| Text provided |
((
Energy-time modelling of distributed multi-population genetic algorithms with dynamic workload in HPC clusters


Escobar J. J., Sánchez-Cuevas P., Prieto B., SAVRAN KIZILTEPE R., Díaz-del-Río F., Kimovski D.

FUTURE GENERATION COMPUTER SYSTEMS-THE INTERNATIONAL JOURNAL OF ESCIENCE, cilt.167, 2025 (SCI-Expanded) identifier identifier

  • Yayın Türü: Makale / Tam Makale
  • Cilt numarası: 167
  • Basım Tarihi: 2025
  • Doi Numarası: 10.1016/j.future.2025.107753
  • Dergi Adı: FUTURE GENERATION COMPUTER SYSTEMS-THE INTERNATIONAL JOURNAL OF ESCIENCE
  • Derginin Tarandığı İndeksler: Science Citation Index Expanded (SCI-EXPANDED), Scopus, Applied Science & Technology Source, Business Source Elite, Business Source Premier, Compendex, Computer & Applied Sciences, INSPEC, zbMATH
  • Anahtar Kelimeler: Distributed computing, Energy–time modelling, Genetic algorithms, Heterogeneous clusters, Parameter optimisation, Task scheduling
  • Ankara Üniversitesi Adresli: Hayır

Özet

Time and energy efficiency is a highly relevant objective in high-performance computing systems, with high costs for executing the tasks. Among these tasks, evolutionary algorithms are of consideration due to their inherent parallel scalability and usually costly fitness evaluation functions. In this respect, several scheduling strategies for workload balancing in heterogeneous systems have been proposed in the literature, with runtime and energy consumption reduction as their goals. Our hypothesis is that a dynamic workload distribution can befitted with greater precision using metaheuristics, such as genetic algorithms, instead of linear regression. Therefore, this paper proposes anew mathematical model to predict the energy-time behaviour of applications based on multi-population genetic algorithms, which dynamically distributes the evaluation of individuals among the CPU-GPU devices of heterogeneous clusters. An accurate predictor would save time and energy by selecting the best resource set before running such applications. The estimation of the workload distributed to each device has been carried out by simulation, while the model parameters have been fitted in a two-phase run using another genetic algorithm and the experimental energy-time values of the target application as input. When the new model is analysed and compared with another based on linear regression, the one proposed in this work significantly improves the baseline approach, showing normalised prediction errors of 0.081 for runtime and 0.091 for energy consumption, compared to 0.213 and 0.256 shown in the baseline approach.
))
| Collected data |
((
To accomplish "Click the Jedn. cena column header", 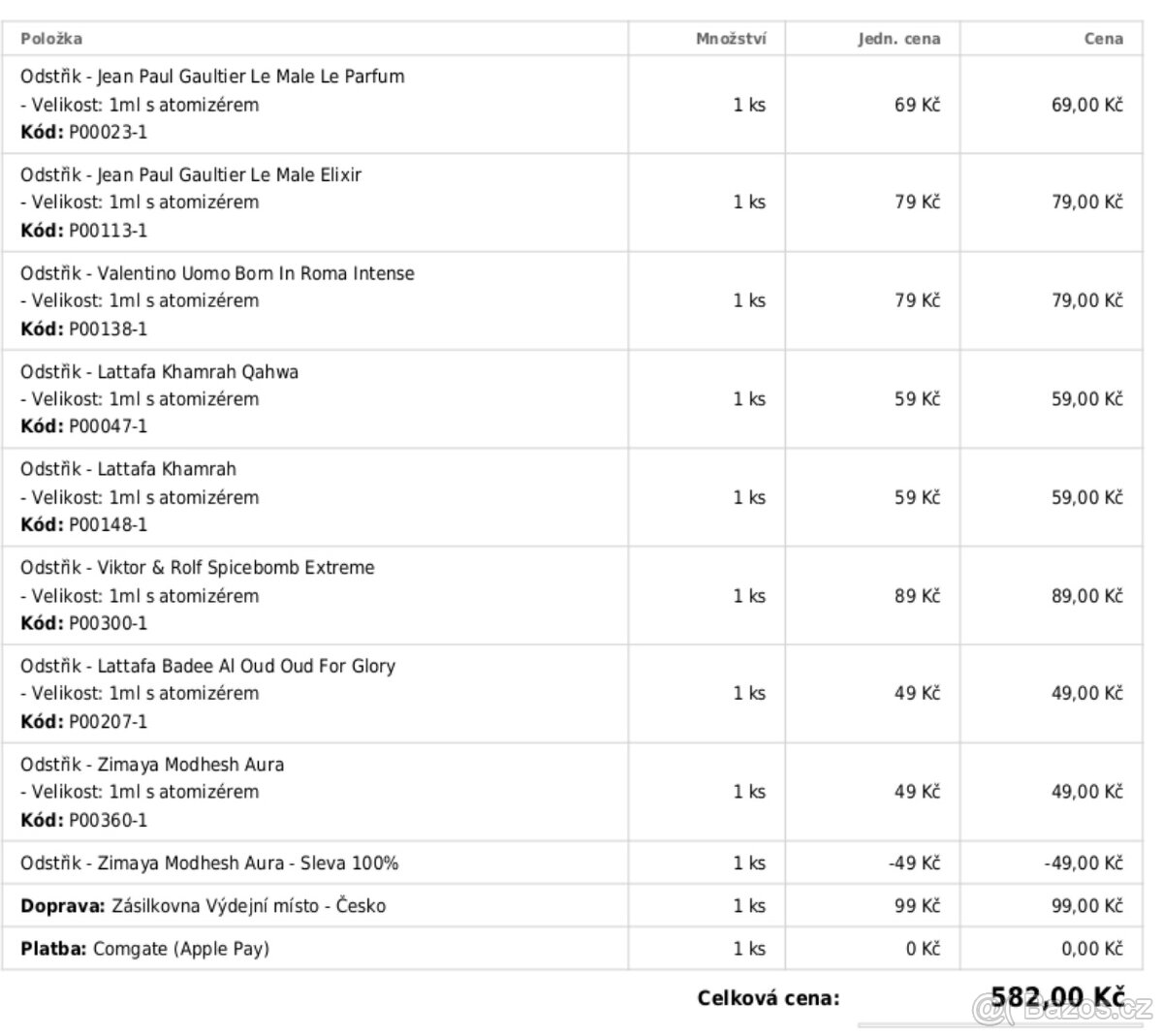I will coord(898,39).
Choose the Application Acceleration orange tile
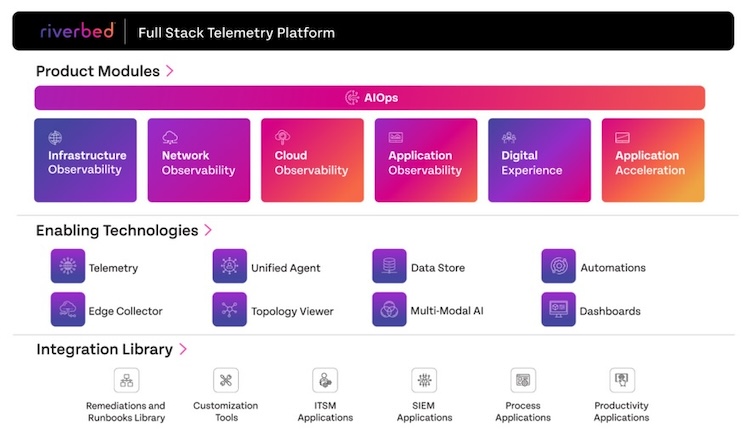 653,160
))
| Questions |
1 > Translate this sentence from the abstract on energy-time modelling into Spanish: "An accurate predictor would save time and energy by selecting the best resource set before running such applications."
2 > Transcribe the passage of the abstract on energy-time modelling from "Energy-time modelling of" up to and including "F., Kimovski D.".
The data is not needed for the work that follows.

| Written responses |
1 > Un predictor preciso ahorraría tiempo y energía al seleccionar el mejor conjunto de recursos antes de ejecutar dichas aplicaciones.

2 >
Energy-time modelling of distributed multi-population genetic algorithms with dynamic workload in HPC clusters


Escobar J. J., Sánchez-Cuevas P., Prieto B., SAVRAN KIZILTEPE R., Díaz-del-Río F., Kimovski D.